Sam knew what he was asking for. Dean wanted to know why Sam had gone into the water, wanted to know what had happened to him in the water. The truth was, Sam didn't remember and didn't want to. It just didn't matter. "Not anymore," he said. "You're gonna be here at least another day, so quit trying to figure out how to make a break for it. They had to remove part of one rib."
"I'm missing a rib," Dean said. "Great. Don't fashion models have that done on purpose so they can have a longer waist?"
"You get that from watching Oprah?" Sam said.
Dean ignored him. "Did you ask for it? I wanna keep it."
Sam blinked. How the hell did he not see that coming? "They don't let you keep body parts, Dean, even if they're your own."
"Hang it from the rearview," Dean said, staring at the ceiling. "Dude, imagine."
"No thanks," Sam said.
They were both quiet for a long moment. Then Dean said, "What did you tell them?"
The ER staff. "I said you were hitchhiking too close to the road and I hit you," Sam said.
Dean wanted to laugh but that was just not going to work, pain-wise. Plus, he'd already made Sam think he was funny at least once that week. "I wanna press charges."
"Shut up," Sam said. "I'm covering your bill out of guilt and the goodness of my heart."
"Aw," Dean said. "Did you offer to give me a replacement rib, too?"
"I asked them to check your jaw because I was pretty sure it was broken and needed to be wired shut," Sam said. "I'm a man of simple wishes."

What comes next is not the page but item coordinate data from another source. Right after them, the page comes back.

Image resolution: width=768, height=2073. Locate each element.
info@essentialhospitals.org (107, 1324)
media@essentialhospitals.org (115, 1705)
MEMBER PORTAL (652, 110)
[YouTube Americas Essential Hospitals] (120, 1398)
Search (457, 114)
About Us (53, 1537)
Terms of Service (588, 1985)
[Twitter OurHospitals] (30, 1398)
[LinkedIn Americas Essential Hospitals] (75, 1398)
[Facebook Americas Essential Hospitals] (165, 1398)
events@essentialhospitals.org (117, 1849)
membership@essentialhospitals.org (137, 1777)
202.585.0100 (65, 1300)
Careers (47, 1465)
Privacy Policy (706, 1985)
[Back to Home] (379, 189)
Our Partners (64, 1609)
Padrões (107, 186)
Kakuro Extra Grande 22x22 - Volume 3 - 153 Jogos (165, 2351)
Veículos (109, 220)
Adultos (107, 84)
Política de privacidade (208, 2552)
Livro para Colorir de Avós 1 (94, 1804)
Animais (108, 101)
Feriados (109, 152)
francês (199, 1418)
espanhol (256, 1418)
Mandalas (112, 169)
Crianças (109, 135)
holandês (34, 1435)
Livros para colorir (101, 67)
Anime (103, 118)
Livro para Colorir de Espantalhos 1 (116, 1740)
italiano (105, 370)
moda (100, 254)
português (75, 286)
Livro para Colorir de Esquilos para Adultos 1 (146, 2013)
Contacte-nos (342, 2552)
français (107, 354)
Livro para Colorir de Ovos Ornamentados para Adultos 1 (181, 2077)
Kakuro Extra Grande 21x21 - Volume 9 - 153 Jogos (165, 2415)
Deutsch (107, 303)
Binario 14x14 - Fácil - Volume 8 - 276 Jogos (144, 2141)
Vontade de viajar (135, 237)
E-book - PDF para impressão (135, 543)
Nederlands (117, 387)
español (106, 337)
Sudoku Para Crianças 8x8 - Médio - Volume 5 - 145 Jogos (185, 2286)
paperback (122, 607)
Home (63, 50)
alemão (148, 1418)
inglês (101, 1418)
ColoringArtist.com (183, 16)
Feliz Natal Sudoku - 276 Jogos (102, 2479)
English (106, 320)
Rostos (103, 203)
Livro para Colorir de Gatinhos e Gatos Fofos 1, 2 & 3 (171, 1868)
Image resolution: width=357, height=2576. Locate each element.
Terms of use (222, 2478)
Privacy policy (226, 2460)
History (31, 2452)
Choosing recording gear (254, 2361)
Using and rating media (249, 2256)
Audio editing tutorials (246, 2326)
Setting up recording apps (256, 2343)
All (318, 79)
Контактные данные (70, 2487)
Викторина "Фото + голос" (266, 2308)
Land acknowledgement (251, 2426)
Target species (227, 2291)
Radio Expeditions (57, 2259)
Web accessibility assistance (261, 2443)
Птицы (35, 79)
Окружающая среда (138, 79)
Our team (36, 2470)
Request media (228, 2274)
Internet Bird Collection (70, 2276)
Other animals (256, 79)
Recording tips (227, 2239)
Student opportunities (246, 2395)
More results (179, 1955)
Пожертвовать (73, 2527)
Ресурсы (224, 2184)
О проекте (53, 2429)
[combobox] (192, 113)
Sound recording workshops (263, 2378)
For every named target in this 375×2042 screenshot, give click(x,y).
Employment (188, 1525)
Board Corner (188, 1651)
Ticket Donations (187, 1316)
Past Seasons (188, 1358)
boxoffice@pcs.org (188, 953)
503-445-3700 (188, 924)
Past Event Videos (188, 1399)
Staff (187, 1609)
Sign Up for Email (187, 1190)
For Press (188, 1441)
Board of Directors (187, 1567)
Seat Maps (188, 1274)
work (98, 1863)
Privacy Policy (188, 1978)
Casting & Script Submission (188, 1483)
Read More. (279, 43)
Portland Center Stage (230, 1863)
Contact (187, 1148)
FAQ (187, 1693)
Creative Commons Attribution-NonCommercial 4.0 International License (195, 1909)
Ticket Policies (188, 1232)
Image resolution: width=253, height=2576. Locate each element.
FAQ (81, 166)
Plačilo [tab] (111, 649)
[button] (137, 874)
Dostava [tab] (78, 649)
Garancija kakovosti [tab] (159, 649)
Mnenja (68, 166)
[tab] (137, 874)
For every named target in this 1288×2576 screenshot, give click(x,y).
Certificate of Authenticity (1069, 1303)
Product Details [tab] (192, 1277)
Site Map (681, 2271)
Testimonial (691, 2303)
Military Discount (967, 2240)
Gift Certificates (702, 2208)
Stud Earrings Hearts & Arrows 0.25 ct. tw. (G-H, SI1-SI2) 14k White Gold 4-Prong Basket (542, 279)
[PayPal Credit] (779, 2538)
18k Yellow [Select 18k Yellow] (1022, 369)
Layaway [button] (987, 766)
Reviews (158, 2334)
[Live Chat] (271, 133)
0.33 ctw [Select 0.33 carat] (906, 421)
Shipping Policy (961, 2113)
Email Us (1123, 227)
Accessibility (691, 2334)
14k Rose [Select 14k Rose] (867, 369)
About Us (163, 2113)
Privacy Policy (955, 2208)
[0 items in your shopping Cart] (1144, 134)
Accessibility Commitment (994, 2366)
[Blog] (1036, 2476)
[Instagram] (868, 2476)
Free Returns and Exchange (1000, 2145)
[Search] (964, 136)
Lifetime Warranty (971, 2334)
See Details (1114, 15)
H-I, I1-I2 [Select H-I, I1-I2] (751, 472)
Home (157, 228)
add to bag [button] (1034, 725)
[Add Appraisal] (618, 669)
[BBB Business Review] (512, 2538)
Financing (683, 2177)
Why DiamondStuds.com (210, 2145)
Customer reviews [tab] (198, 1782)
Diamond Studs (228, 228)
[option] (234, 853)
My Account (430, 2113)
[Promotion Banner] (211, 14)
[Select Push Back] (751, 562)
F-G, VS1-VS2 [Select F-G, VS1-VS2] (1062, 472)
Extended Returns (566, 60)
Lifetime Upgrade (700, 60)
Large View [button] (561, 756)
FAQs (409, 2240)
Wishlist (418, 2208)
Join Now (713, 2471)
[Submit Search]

Dean shook his head a little. "At least it wasn't a Wendigo. I hate those damn things."
Two days later Sam mandated that Dean wasn't allowed to drive or decide where they were going, and he wasn't going to do more than sit around and stay doped up. Sam found a half decent place in Elgin to hole up for a week. Dean demanded tabloids and Pop Tarts. Sam brought him both, and shared. 'Bat Boy' was still apparently giving advice to world leaders and Jesus had been seen in Idaho again.
So obviously, all was right with the world.